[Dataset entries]
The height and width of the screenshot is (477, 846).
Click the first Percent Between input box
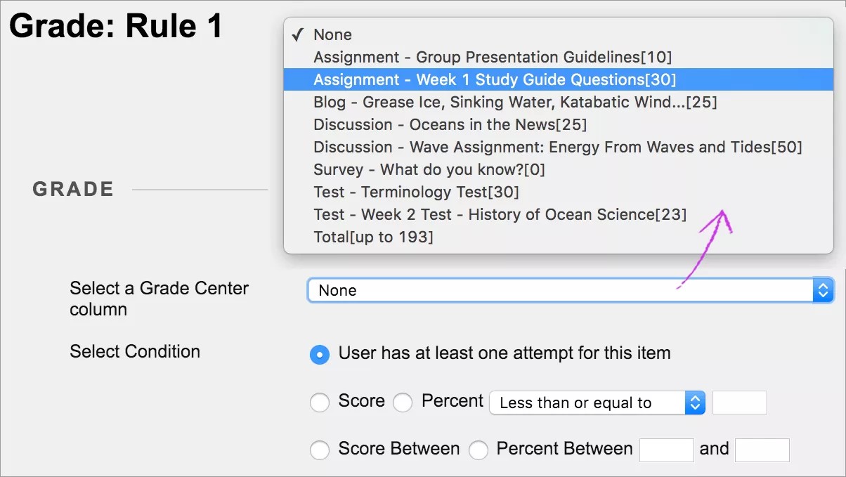point(666,450)
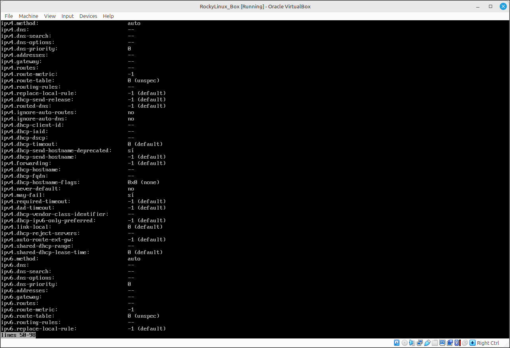Click the RockyLinux_Box window title bar
The image size is (510, 348).
pyautogui.click(x=255, y=6)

• EXERCISE REQUIREMENTS
The records above should be duplicated exactly, with none of their pictures kept.

• REPLY
The height and width of the screenshot is (477, 846).
Click the first Percent Between input box
point(666,450)
Click the RockyLinux_Box window title bar
The image size is (510, 348).
pyautogui.click(x=255, y=6)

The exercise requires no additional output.